Salah satu peran guru dalam pembelajaran adalah sebagai motivator. Sebagai motivator, guru harus dapat menumbuhkan motivasi belajar siswa. Ada
beberapa cara untuk menumbuhkan motivasi belajar siswa. Menurut Sardiman 2011:92 cara untuk menumbuhkan motivasi dalam kegiatan belajar antara lain:
memberi angka, hadiah, saingankompetisi, ego-involvement, memberi ulangan, mengetahui hasil, memberikan pujian, hukuman, menumbuhkan hasrat untuk
belajar, minat, dan tujuan yang diakui.
2.3 Tinjauan tentang Teori Belajar Konstruktivistik
Teori belajar konstruktivistik merupakan pembelajaran yang menekankan pada proses dan lebih menghargai pada pemunculan pertanyaan dan ide-ide
peserta didik Dania, 2009. Pengetahuan menurut teori konstruktivistik bukanlah kumpulan fakta dari suatu kenyataan yang sedang dipelajari, melainkan sebagai
konstruksi kognitif
seseorang terhadap
objek, pengalaman,
maupun lingkungannya.
Pembelajaran konstruktivistik merupakan pembelajaran yang lebih menekankan pada proses dan kebebasan dalam menggali pengetahuan serta upaya
dalam mengkonstruksi pengalaman. Hakikat pembelajaran konstruktivistik oleh Brooks Brooks dalam Dania 2009 mengatakan bahwa pengetahuan adalah
non-objective, bersifat kontemporer, selalu berubah, dan tidak menentu. Belajar dilihat sebagai penyusunan pengetahuan dari pengalaman konkrit, aktivitas
kolaboratif, dan refleksi serta interpretasi. Teori konstruktivis ini menyatakan bahwa siswa harus menemukan sendiri dan mentransformasikan informasi
kompleks, mengecek informasi baru dengan aturan-aturan lama dan merevisinya apabila aturan-aturan itu tidak lagi sesuai Trianto, 2007:13.

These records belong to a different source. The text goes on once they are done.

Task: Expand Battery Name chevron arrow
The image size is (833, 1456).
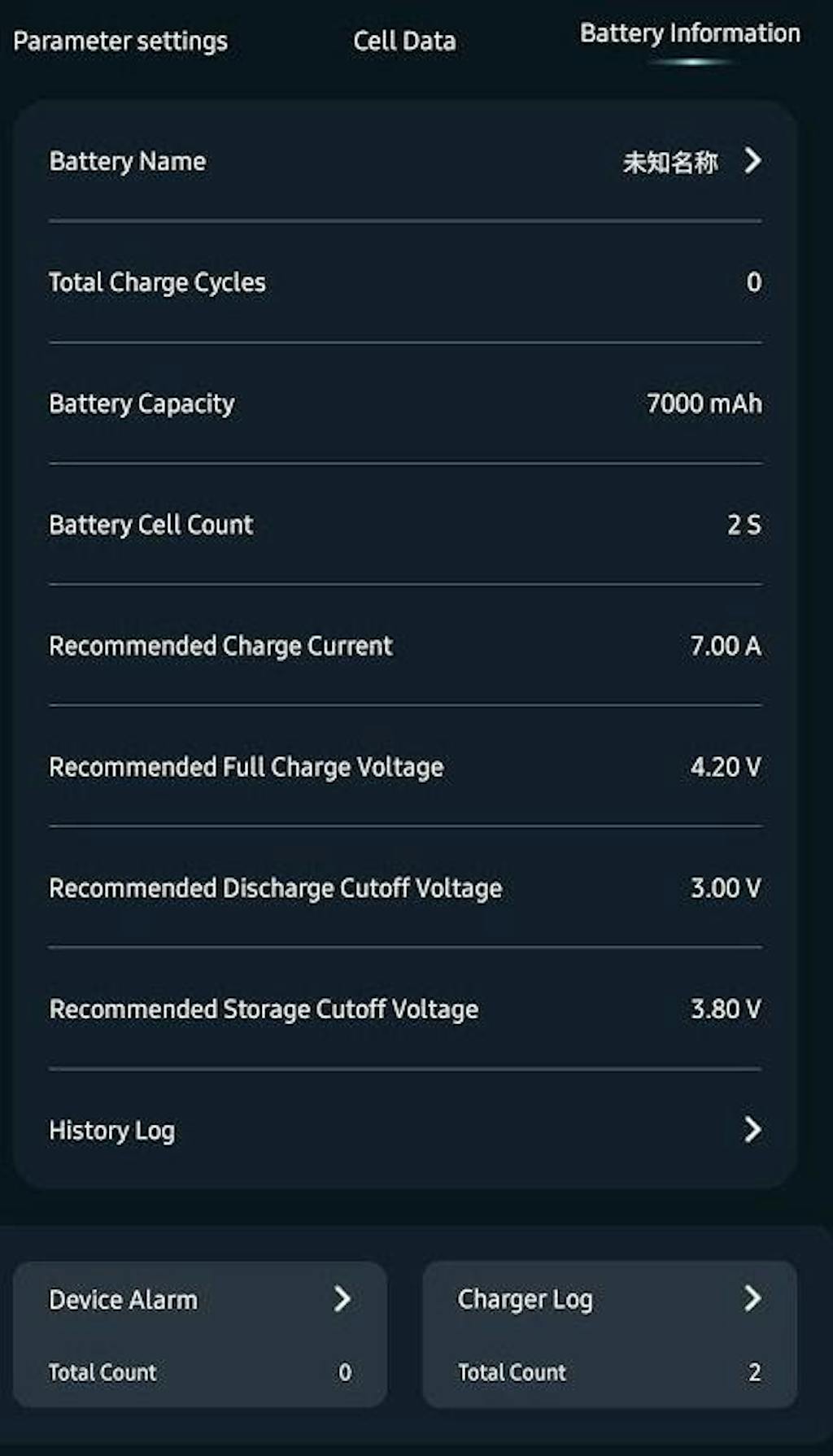Action: coord(753,161)
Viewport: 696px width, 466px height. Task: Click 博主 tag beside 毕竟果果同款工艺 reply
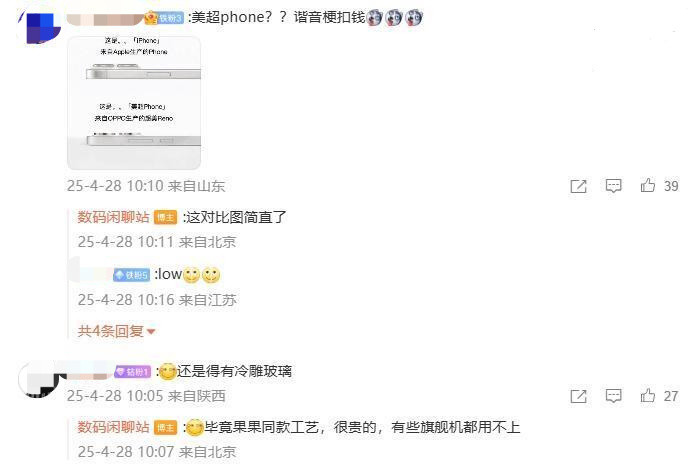(x=166, y=428)
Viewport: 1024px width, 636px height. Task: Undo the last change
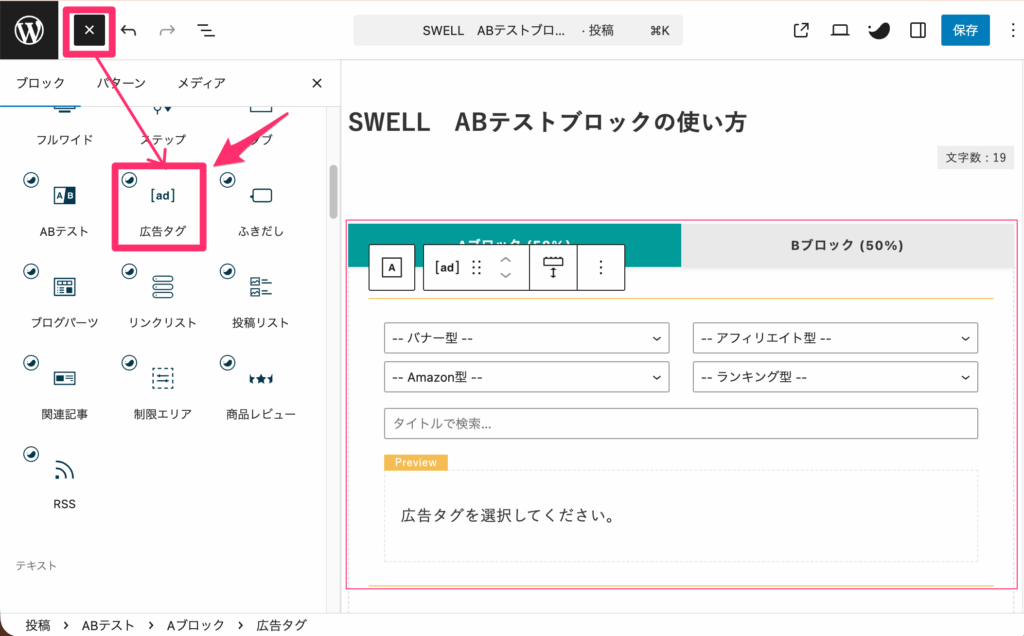pyautogui.click(x=128, y=30)
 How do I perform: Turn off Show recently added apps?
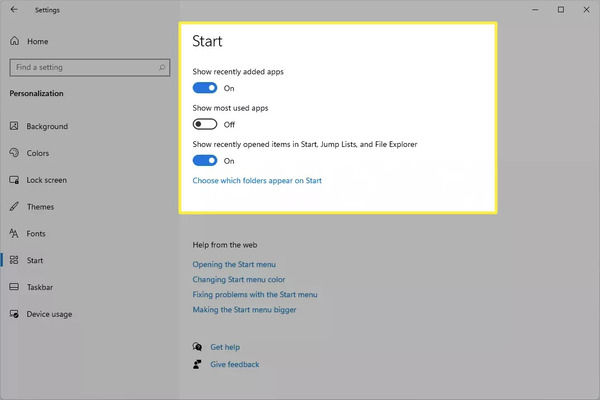pyautogui.click(x=205, y=88)
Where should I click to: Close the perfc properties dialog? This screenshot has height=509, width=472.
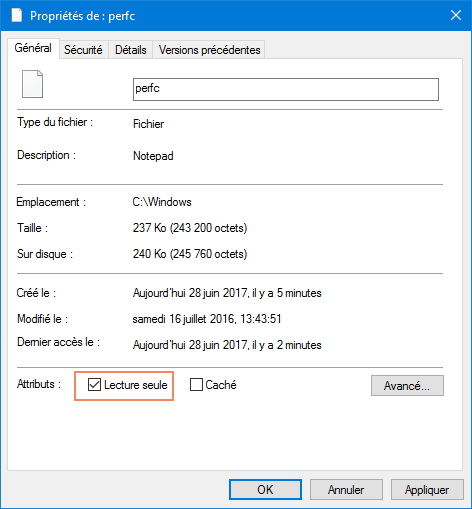coord(456,15)
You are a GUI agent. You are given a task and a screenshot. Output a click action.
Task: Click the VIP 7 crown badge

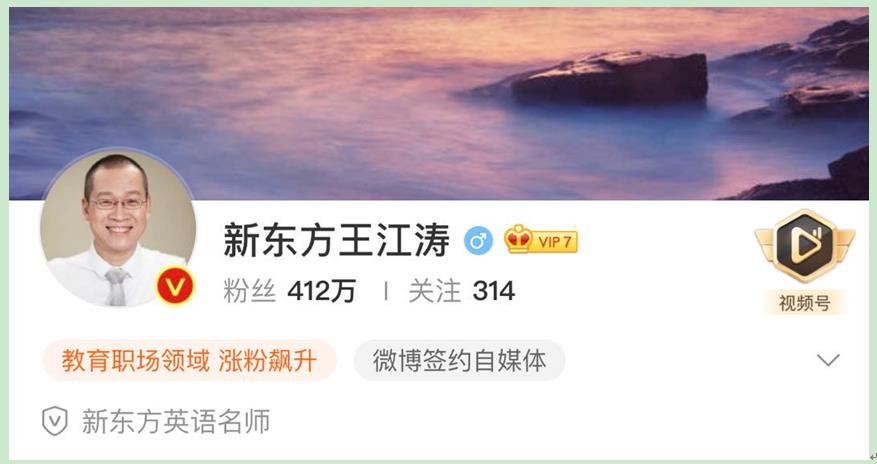541,240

Teori konstruktivistik menurut Fornot dalam Dania, 2009 meliputi beberapa aspek konstruktivistik. Aspek-aspek konstruktivistik tersebut adalah: a
adaptasi adaptation, b konsep pada lingkungan the concept of environment, dan c pembentukan makna the construction of meaning.

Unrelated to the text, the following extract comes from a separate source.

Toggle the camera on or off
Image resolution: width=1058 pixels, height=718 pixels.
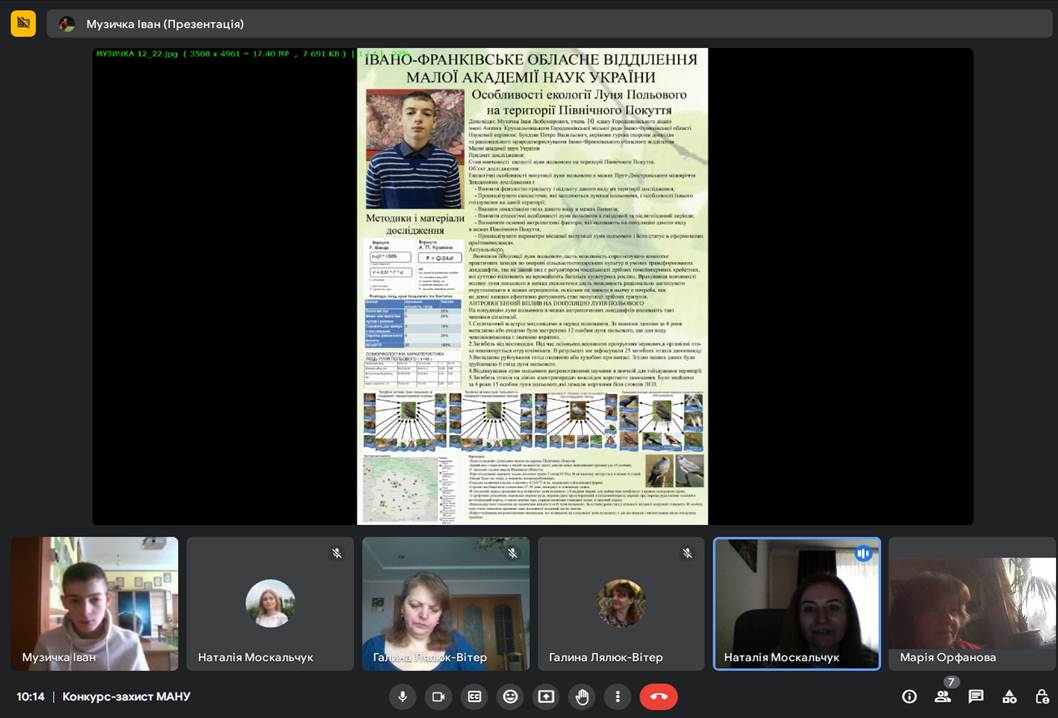[438, 697]
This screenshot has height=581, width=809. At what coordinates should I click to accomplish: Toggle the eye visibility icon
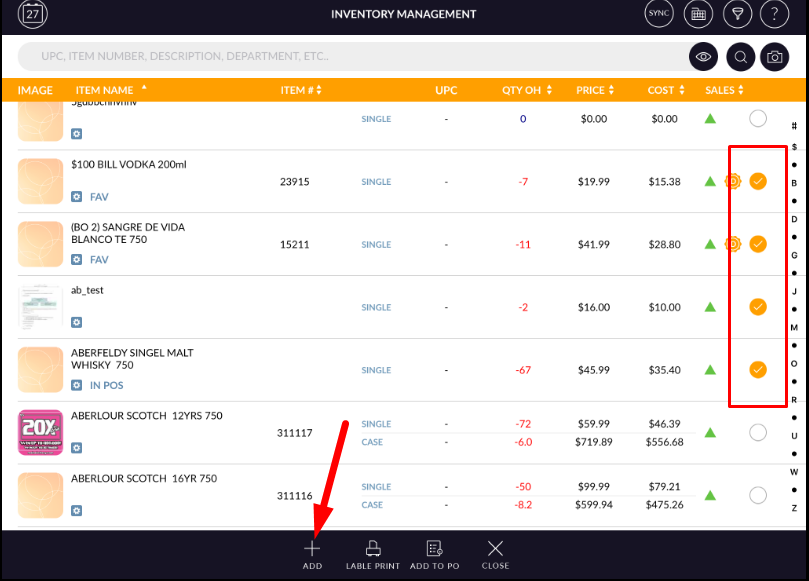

Esensi dari teori konstruktivistik adalah siswa harus menemukan dan mentransformasikan suatu informasi kompleks ke situasi lain, dan apabila
dikehendaki informasi itu menjadi milik mereka sendiri. Sehingga dalam proses belajar, siswa membangun sendiri pengetahuan mereka dengan keterlibatan aktif
dalam kegiatan belajar mengajar. Peranan siswa si belajar adalah melakukan proses pemaknaan atau penyusunan pengetahuan dari pengalaman konkrit,
aktivitas kolaboratif, dan refleksi serta interpretasi. Sedangkan peran guru adalah sebagai fasilitator, artinya membantu siswa untuk membentuk pengetahuannya
sendiri. Evaluasi dalam pandangan konstruktivistik menggunakan goal-free evaluation, yaitu suatu konstruksi untuk mengatasi kelemahan evaluasi pada
tujuan spesifik. Evaluasi merupakan bagian utuh dari belajar dan menekankan pada keterampilan proses dalam kelompok.

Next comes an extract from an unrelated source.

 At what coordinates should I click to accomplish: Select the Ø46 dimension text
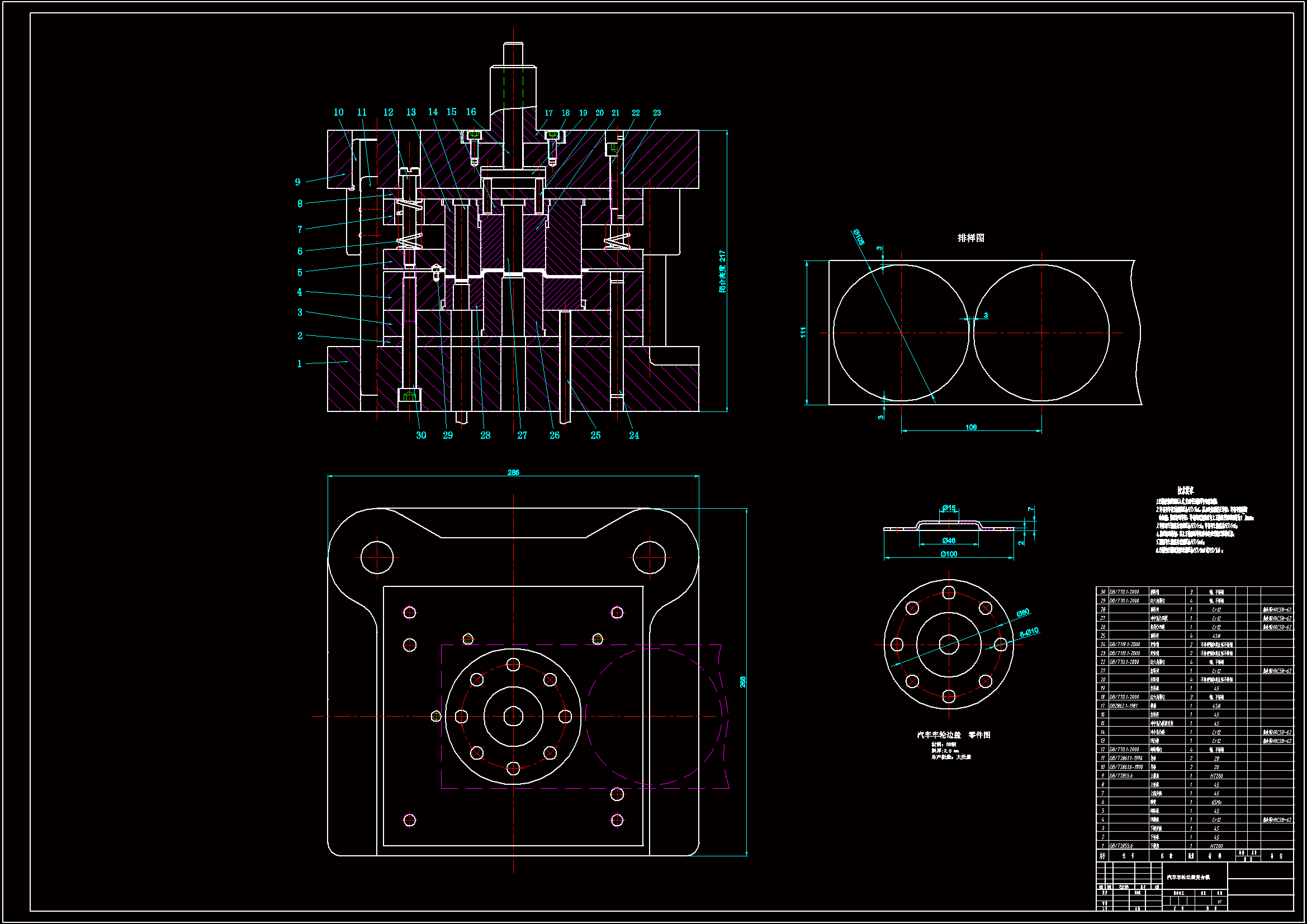[x=948, y=541]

Pembelajaran konstruktivistik memiliki beberapa prinsip. Menurut Sugandi 2007:12 prinsip yang nampak dalam pembelajaran konstruktivistik
ialah: a pertanyaan dan kontruksi jawaban siswa adalah penting, b berlandaskan beragam sumber informasi materi dapat dimanipulasi para siswa, c
guru lebih bersikap interaktif dan berperan sebagai fasilitator dan mediator bagi siswa dalam proses belajar mengajar, d program pembelajaran dibuat bersama si
belajar, serta e strategi pembelajaran, student-centered learning, dilakukan dengan belajar aktif, belajar mandiri, kooperatif dan kolaboratif.
Pendekatan konstruktivistik menekankan pembelajaran dari atas ke bawah top-down instruction. Pembelajaran dari atas ke bawah berarti siswa mulai
memecahkan masalah yang kompleks kemudian menemukan dengan bantuan guru keterampilan dasar yang diperlukan.
Pembelajaran rekonstruktivistik dalam pembelajaran menggunakan belajar kerjasama. Alasannya, siswa akan lebih mudah menemukan dan menguasai
konsep yang sukar apabila mereka dapat membahasnya dengan kelompok. Siswa secara rutin bekerja dalam pasangan atau kelompok yang terdiri atas empat atau
lima orang untuk memecahkan masalah yang kompleks. Demikian pula penggunaan belajar kelompok memungkinkan siswa memperoleh model berpikir,
cara-cara menyampaikan gagasan atau fakta, dan mengatasi kesalahan konsepsi yang dihadapi oleh kelompok.